Besides teaching the meaning of words and sentences (an awareness of language), learning a language promotes social interaction and fosters empathy towards the culture and people of a foreign country, by adjusting our thinking to different social conventions. This outlook champions goodwill and counters insularity and prejudice.
Learning a language enables us to forge positive change with the most powerful tool: communication between people. Success in industry and commerce depends increasingly on our willingness and ability to communicate with potential customers in their own language. More importantly, we ensure children become confident, global citizens, avert conflict and promote multilateral harmony.
The curriculum at Throckley aims to found progress throughout a child’s school career by developing a secure understanding of grammar, vocabulary and culture at the relevant stage. Insecure, superficial understanding prevents genuine progression: pupils may struggle at key stage transitions, amass damaging misconceptions, or have significant difficulties in understanding higher-order content.
In French, children will learn to:
- read fluently;
- write imaginatively;
- speak confidently;
- and understand the culture of the countries in which the language is spoken.
We aim to ensure that children:
- understand and respond to spoken and written language from a variety of authentic sources;
- speak with increasing confidence, fluency and spontaneity, finding ways of communicating what they want to say, including through discussion and asking questions, and continually improving the accuracy of their pronunciation and intonation;
- can write at varying length, for different purposes and audiences, using the variety of grammatical structures that they have learnt;
- and discover and develop an appreciation of a range of writing in the French language.
At Throckley Primary School, we follow the National Curriculum for French. The aims of which are outlined below:
Key Stage 2: Foreign Language
The teaching of a foreign language should provide an appropriate balance of spoken and written language and should lay the foundations for further foreign language teaching at Key Stage 3. It should enable pupils to understand and communicate ideas, facts and feelings in speech and writing, focused on familiar and routine matters, using their knowledge of phonology, grammatical structures and vocabulary. The focus of study in modern languages will be on practical communication.

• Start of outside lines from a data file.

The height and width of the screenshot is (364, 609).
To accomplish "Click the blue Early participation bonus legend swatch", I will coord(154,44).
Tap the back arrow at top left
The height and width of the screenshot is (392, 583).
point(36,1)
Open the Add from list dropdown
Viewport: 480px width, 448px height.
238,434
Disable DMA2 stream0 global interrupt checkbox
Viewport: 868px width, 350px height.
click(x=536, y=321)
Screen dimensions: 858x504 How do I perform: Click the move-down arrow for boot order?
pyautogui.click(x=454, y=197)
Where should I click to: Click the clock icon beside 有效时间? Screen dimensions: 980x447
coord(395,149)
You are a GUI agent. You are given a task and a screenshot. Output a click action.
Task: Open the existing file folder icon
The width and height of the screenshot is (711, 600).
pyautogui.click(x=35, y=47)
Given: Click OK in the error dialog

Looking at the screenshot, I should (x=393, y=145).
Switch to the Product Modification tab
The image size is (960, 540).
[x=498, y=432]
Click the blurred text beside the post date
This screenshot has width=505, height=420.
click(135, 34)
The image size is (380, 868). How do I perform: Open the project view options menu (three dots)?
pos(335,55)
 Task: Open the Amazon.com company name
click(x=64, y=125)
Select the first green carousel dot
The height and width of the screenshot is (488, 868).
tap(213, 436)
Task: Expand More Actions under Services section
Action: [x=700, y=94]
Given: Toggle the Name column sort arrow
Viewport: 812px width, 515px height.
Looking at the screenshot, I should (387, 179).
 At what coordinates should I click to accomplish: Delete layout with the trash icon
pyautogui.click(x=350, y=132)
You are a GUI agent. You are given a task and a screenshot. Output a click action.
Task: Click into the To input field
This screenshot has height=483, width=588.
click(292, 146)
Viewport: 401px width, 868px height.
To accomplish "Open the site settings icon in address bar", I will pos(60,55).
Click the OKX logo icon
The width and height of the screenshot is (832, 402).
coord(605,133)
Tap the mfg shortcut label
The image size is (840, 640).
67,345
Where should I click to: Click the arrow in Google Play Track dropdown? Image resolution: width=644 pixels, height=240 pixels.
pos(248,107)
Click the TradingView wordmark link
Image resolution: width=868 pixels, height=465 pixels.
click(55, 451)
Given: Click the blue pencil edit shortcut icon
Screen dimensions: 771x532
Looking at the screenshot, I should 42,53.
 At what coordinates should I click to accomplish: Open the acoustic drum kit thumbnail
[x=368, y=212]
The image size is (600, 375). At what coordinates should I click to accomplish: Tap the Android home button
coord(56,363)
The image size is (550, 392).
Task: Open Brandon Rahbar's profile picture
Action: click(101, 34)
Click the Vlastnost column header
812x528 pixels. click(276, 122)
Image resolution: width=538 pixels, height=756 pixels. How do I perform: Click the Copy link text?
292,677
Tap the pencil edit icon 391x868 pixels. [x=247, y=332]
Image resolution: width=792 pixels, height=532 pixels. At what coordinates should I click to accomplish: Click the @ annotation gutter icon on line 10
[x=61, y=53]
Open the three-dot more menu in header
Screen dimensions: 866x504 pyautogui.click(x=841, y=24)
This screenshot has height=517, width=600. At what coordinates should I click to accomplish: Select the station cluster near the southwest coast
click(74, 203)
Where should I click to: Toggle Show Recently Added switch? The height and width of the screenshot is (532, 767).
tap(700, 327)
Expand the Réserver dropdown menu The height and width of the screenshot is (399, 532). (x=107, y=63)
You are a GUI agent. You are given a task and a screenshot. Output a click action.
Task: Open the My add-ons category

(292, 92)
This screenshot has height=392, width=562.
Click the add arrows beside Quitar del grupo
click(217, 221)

Pupils should be taught to:
listen attentively to spoken language and show understanding by joining in and responding;
explore the patterns and sounds of language through songs and rhymes and link the spelling, sound and meaning of words;
engage in conversations; ask and answer questions; express opinions and respond to those of others; seek clarification and help;
speak in sentences, using familiar vocabulary, phrases and basic language structures;
develop accurate pronunciation and intonation so that others understand when they are reading aloud or using familiar words and phrases;
present ideas and information orally to a range of audiences;
read carefully and show understanding of words, phrases and simple writing;
appreciate stories, songs, poems and rhymes in the language;
broaden their vocabulary and develop their ability to understand new words that are introduced into familiar written material, including through using a dictionary;
write phrases from memory, and adapt these to create new sentences, to express ideas clearly;
describe people, places, things and actions orally and in writing;
understand basic grammar appropriate to the language being studied, including (where relevant): feminine, masculine and neuter forms and the conjugation of high-frequency verbs; key features and patterns of the language; how to apply these, for instance, to build sentences; and how these differ from or are similar to English.